Voltando ao conto de Mário de Andrade, Frederico, também é confrontado no colégio sobre a intimidade que possui com Juca. A partir desses questionamentos a convivência entre os dois se danifica. O resultado se repete, a solidão e a frustração resultam em atos de violência: “Diante de uma amizade assim tão agressiva, não faltaram bocas de serpentes. Frederico Paciência, quando a indireta do gracejo foi tão clara que era impossível não perceber o que pensavam de nós, abriu os maiores olhos que lhe vi. Veio uma palidez de crime e ele cegou. Agarrou o ofensor pelo gasnete e o dobrou nas mãos inflexíveis.”
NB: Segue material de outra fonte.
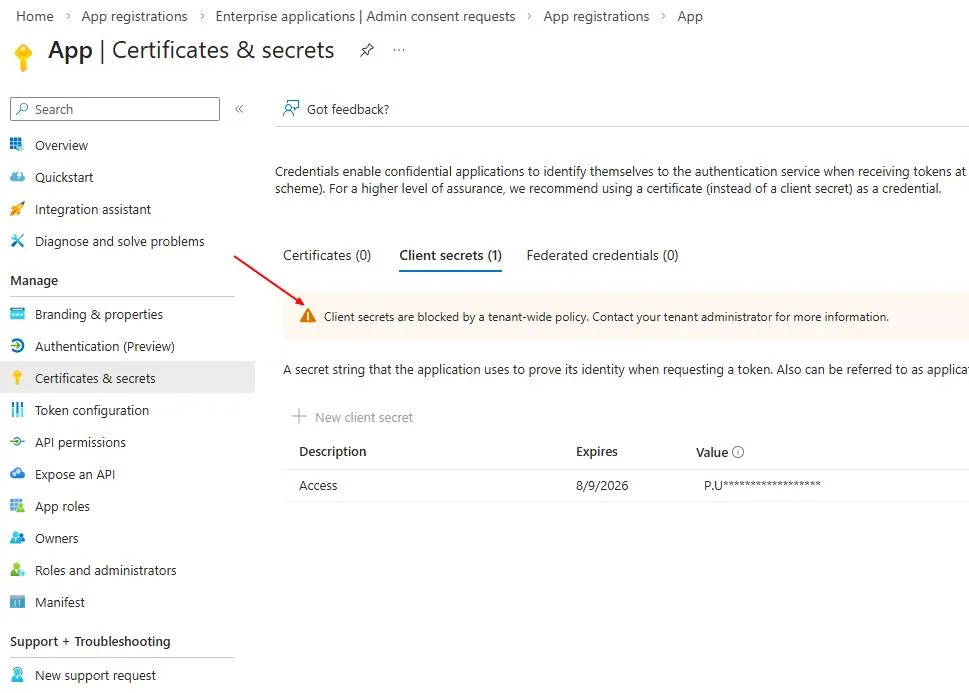Pin the Certificates & secrets page
Viewport: 969px width, 693px height.
(366, 50)
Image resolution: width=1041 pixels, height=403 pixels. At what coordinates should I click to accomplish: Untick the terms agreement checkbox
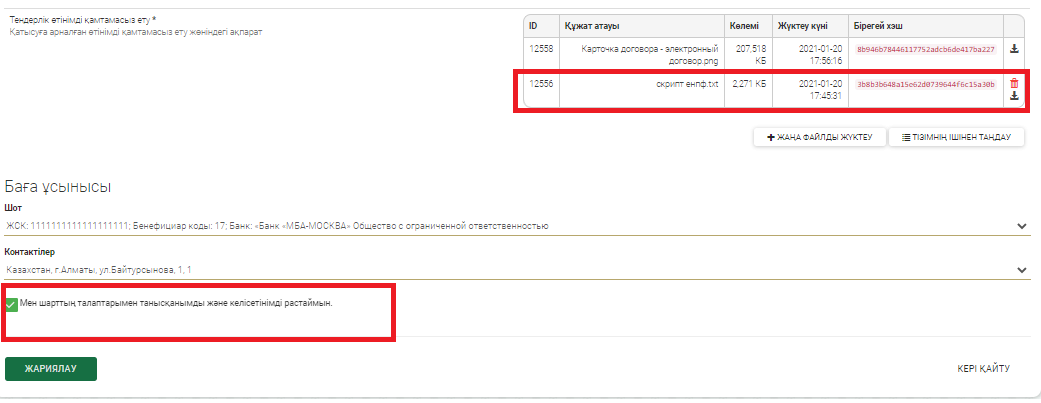[12, 304]
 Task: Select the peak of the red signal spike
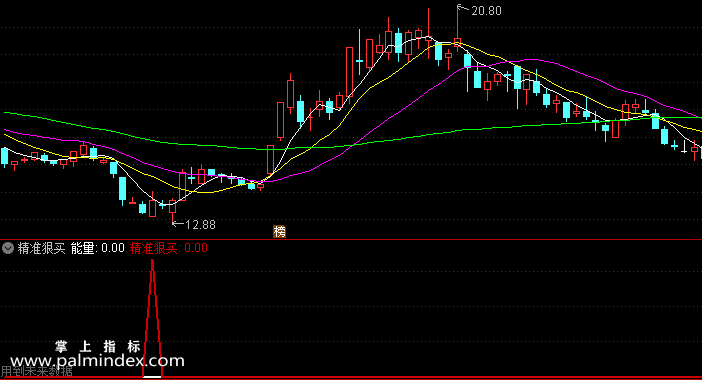click(x=153, y=262)
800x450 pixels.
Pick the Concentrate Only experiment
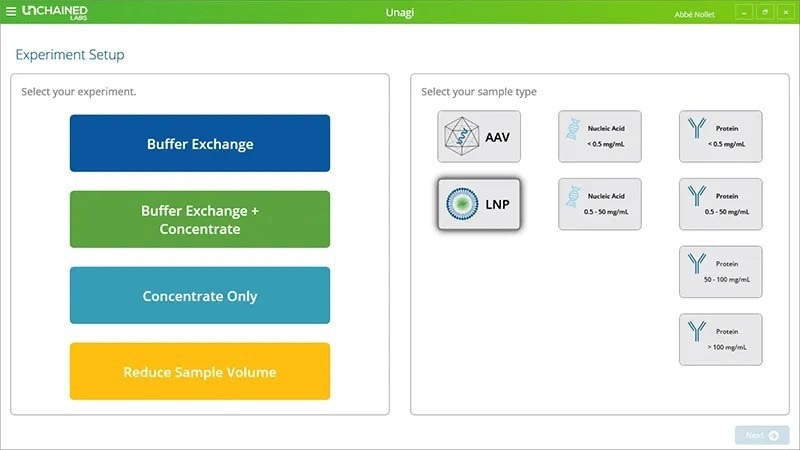point(200,296)
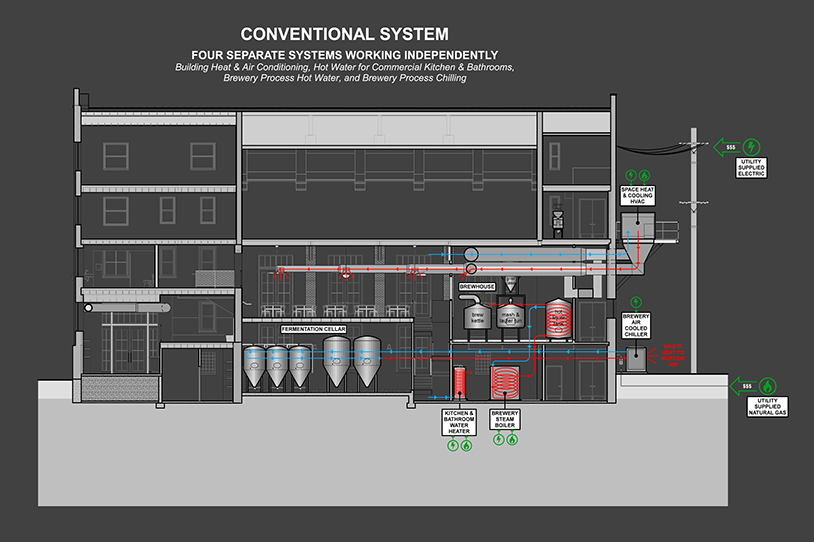Click the red coil steam boiler tank
Viewport: 814px width, 542px height.
coord(503,383)
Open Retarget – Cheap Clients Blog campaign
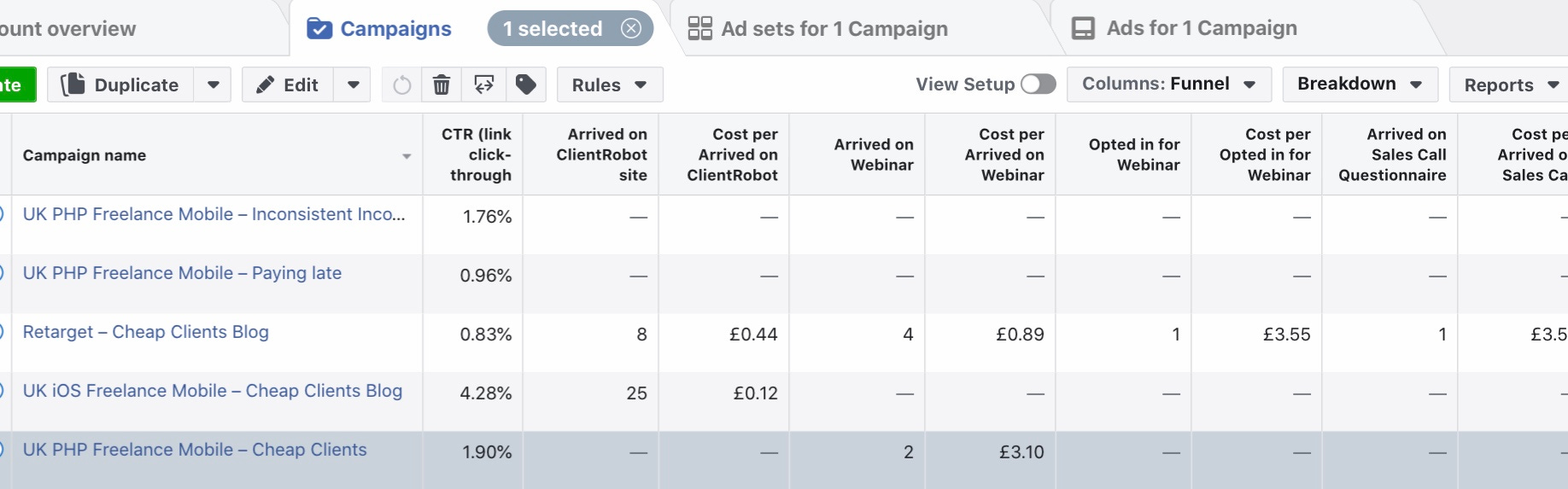Screen dimensions: 1568x489 (x=146, y=332)

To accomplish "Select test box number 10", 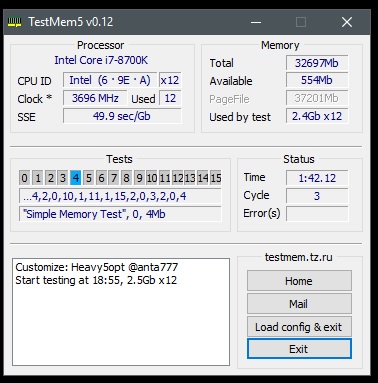I will [152, 178].
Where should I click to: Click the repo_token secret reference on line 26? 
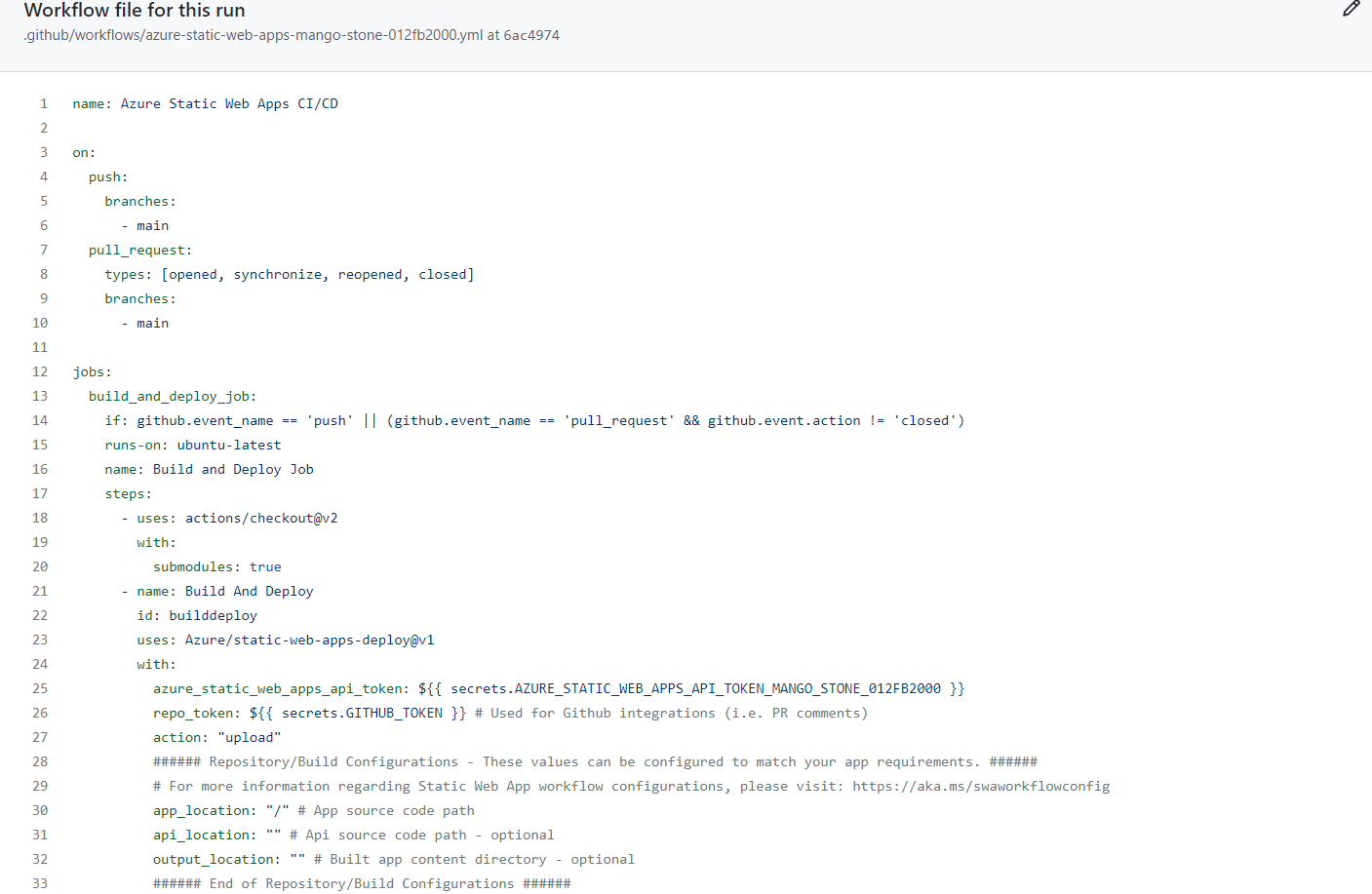292,713
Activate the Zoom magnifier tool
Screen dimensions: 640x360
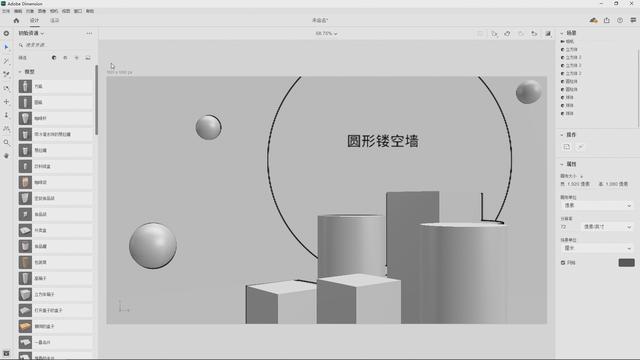tap(6, 142)
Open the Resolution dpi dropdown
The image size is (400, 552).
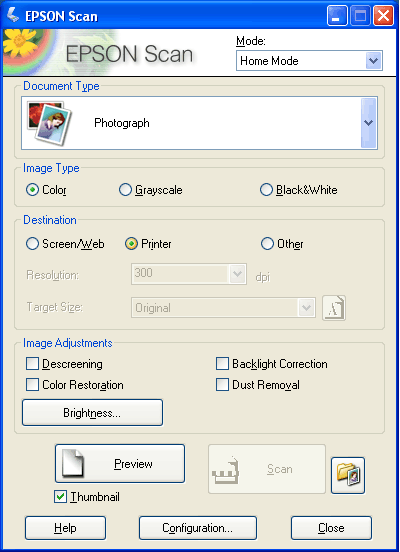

Em uma entrevista para o podcast da MUBI, o diretor de “Close” menciona o livro “Deep Secrets: boys’ friendships and the crisis of connection”, publicado em 2011. Neste trabalho, Niobe Way, pesquisadora americana que estuda o desenvolvimento social e emocional de meninos e meninas adolescentes por mais de três décadas, demonstra que a grande maioria das centenas de garotos que ela e sua equipe entrevistou na pesquisa sugere que as amizades mais próximas entre garotos durante a adolescência se comparam mais ao enredo de uma história de amor do que “O Senhor das Moscas” (referindo-se ao clássico livro de William Golding, publicado em 1954). E ainda menciona que os meninos se sentiriam completamente perdidos sem o amor e a amizade de seu melhor amigo.
Mesmo considerando a distância cronológica e cultural, além das diferenças dos suportes artísticos entre cinema, literatura e até as artes plásticas, todas as obras citadas aqui nos indicam que Lukas Dhont soube tratar de coisas que não são ditas entre os homens. Sem ser melodramático, “Close” demonstra que a amizade e o amor no universo masculino é potente e genuíno, que certamente algo se perde com a chegada da vida adulta. Perdas que são demarcadas pelas exigências normativas e morais, um muro que se constrói na vida adulta dos homens e os engessa em um padrão. Certamente o mundo seria muito mais interessante se homens e meninos pudessem correr livremente entre “flores feitas do original”.